Афины, побежденные на суше, сохраняли свое владычество на море. Разорение и разграбление из окрестностей почти нисколько не ослабило их престижа и не уменьшило их богатства. Незадолго перед тем победоносный флот Алкивиада вошел в гавань. Привезенная им громадная добыча покрывала еще Агору, а трофеи, привезенные из Византии, загромождали портики храмов. Целая толпа ликующего народа провожала до Пропилеев молодого и гордого полководца. Эфебы[12] выпрягли лошадей из его колесницы, а молодые девушки, покинув свои гинекеи, осыпали его с террас розами. Народ возвратил ему его имущество, недавно проданное с торгов, и бросил в море свитки, на которых был написан давно уже всеми забытый приговор. Наконец, эвмольпидес сняли проклятия, произнесенные против осквернителя святыни, некогда изгнанного за это преступление… Едва прошел месяц, и тот же самый народ снова обвинил триумфатора в желании восстановить для себя царскую власть… Алкивиад снова укрылся на свою триеру и бежал на ней из своей своенравной родины, направившись к Андросу.

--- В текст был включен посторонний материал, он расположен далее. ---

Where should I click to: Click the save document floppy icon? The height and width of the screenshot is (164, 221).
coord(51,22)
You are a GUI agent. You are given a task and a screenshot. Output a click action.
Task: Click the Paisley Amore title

В тот день в городе было необычайное движение. Граждане поспешно выходили из своих жилищ и, приподняв тунику, бежали к Агоре. Дурные вести, привезенные беглецами с Самоса, вызвали в нервно настроенной толпе тревогу и гнев. Местами началась уже драка, и трое опасно раненных были перенесены стражей пританов в лавку одного цирюльника.
Конон и Гиппарх, возвращаясь из Керамики, проникли под портики. При их появлении стала водворяться тишина в группах, и простые граждане удалялись от них, потому что и тот и другой были уже знамениты.